Les candidats de la République en Marche menés par Agnès Buzyn essuient un échec prévisible. Seuls deux arrivent en tête : Florence Berthout, maire sortante du 5e arrondissement avec 28,5 % des voix et Delphine Bürkli, maire sortante du 9e arrondissement avec 37 % des suffrages. L’autre maire sortante qui se présentait sous l’étiquette du parti présidentiel, dans le 20e Frédérique Calandra, essuie une défaite cinglante en n’obtenant que 12,5 % des voix bien qu’elle soit maire depuis douze ans. Au-delà des arrondissements où ils sont arrivés en tête, les candidats de la liste LREM obtiennent leurs meilleurs scores dans l’Ouest de Paris : 2e avec 23 % des suffrages pour Agnès Buzyn dans le 17e ou 2e avec 23,5 % des voix pour Hanna Sebbah dans le 16e arrondissement. Ils payent notamment la dissidence de Cédric Villani qui obtient en moyenne 7,9 % des voix sur l’ensemble de Paris. Soutenu par le Parti radical de gauche, il ne réussit à se maintenir que dans le 14e arrondissement où il était tête de liste (12 % des voix). Son pari de devenir maire de Paris en faisant campagne hors des partisest raté : il ne deviendra vraisemblablement même pas maire du 14e arrondissement.

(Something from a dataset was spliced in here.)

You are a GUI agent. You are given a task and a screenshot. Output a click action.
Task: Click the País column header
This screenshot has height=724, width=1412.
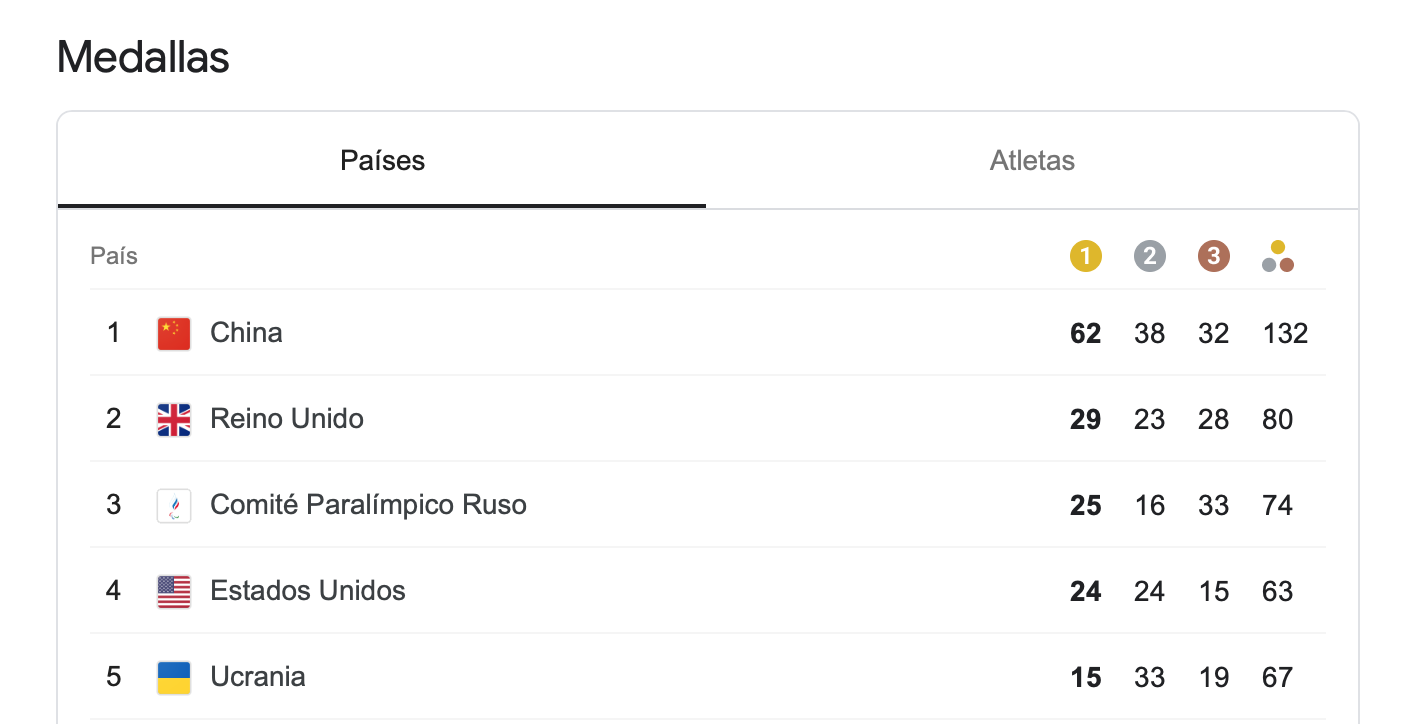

De même la France insoumise qui soutient les listes Décidons Paris enregistre un nouvel échec après son piteux score des européennes dans la capitale, alors que Jean-Luc Mélenchon avait obtenu 19,5 % des voix en 2017 à la présidentielle et que Danièle Obono était devenue députée dans une circonscription du 19e arrondissement. Les listes de la France insoumise ne se maintiennent que dans le 20e arrondissement (comme en 2014) et totalise 4,6 % des voix sur l’ensemble de Paris, moins que le Parti de gauche aux élections précédentes. La France insoumise continue donc sa longue chute, dans une ville dans laquelle elle avait pourtant réussi à mobiliser les classes populaires, les professeurs et les « bobo » (bourgeois-bohèmes, compris ici selon la définition de Michel Clouscard comme « économiquement de droite et idéologiquement de gauche ») en 2017.

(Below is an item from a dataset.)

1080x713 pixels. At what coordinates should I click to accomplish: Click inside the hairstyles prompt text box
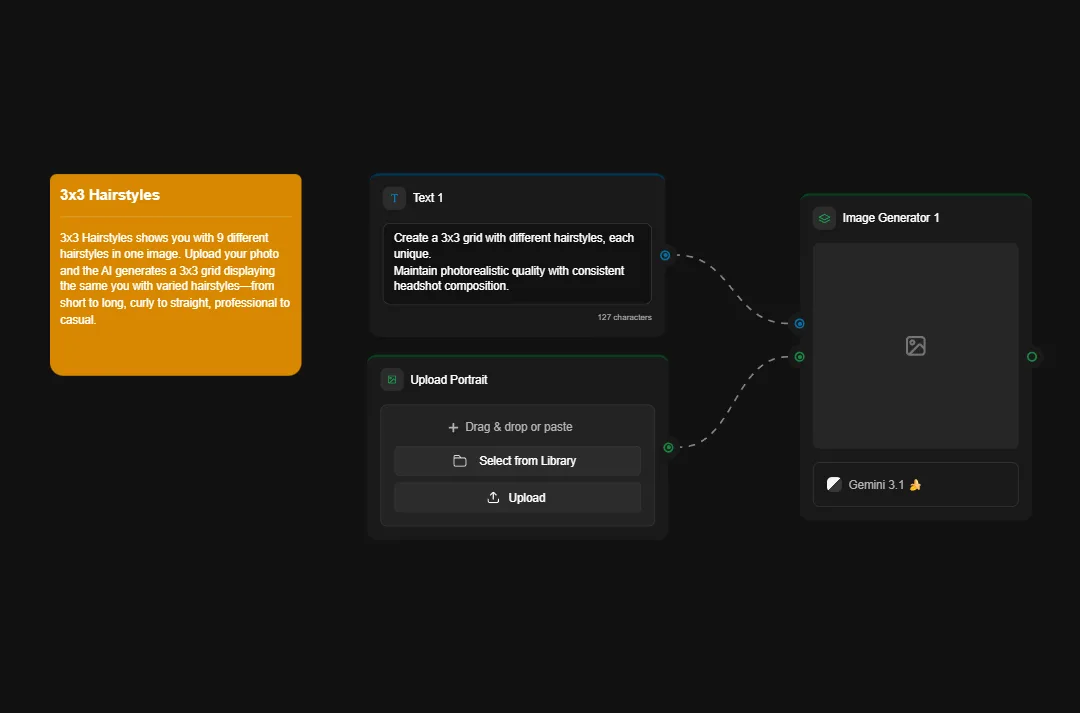(517, 263)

Le mouvement Aimer Paris, soutenu par le Rassemblement National et le Parti Chrétien Démocrate, fait face lui aussi à un échec dans une ville qui n’a jamais été favorable au parti d’extrême droite. Les listes de Serge Federbusch n’obtiennent qu’1,5 % des voix sur tout Paris, réalisant leur meilleur score dans le 13e arrondissement : 2,14 % pour Jean-Michel Dubois.

Du côté des plus petits partis, Lutte ouvrière a réussi à présenter des listes dans 14 arrondissements et à obtenir son meilleur résultat dans le 13e arrondissement avec 0,98% des suffrages pour Marielle Saulnier. Le mouvement Parisiennes, Parisiens, créé puis abandonné par Gaspard Gantzer (pour une tête de liste LREM dans le 6e) présente onze listes et réussit à obtenir 1,45% des voix dans le 20e avec Valéry Vuong. Le mouvement Libérons Paris de Marcel Campion a présenté seize listes et son meilleur score est obtenu par Caroline Elbaz dans le 12e avec 0,71% des voix. Par ailleurs, l’Union populaire Républicaine n’a présenté qu’une liste, le Parti ouvrier indépendant démocratique en a présenté trois et Volt une seule.

Le premier tour de ces municipales à Paris, consacre les maires sortants qui arrivent en tête dans treize arrondissements sur dix-sept et la maire sortante de Paris dont les listes recueillent 29% des voix. Ce premier tour est un semi-échec pour les candidats d’EELV qui ne sont nulle part en position de gagner un arrondissement, sauf accord d’entre-deux-tours avec les socialistes. Pour Cédric Villani, le pari est manqué et il ne pourra servir que de force d’appoint à Anne Hidalgo ou Agnès Buzyn au second tour. La candidate LREM n’a pas non plus réussi à s’appuyer sur les excellents résultat du parti présidentiel aux précédentes élections et doit donc s’interroger sur l’opportunité de fusionner ou non avec les listes de Rachida Dati afin de construire une majorité municipale à même de renverser Anne Hidalgo. Reste à savoir quand se tiendra le second tour et les alliances qui se noueront pendant ce long entre-deux-tours de confinement.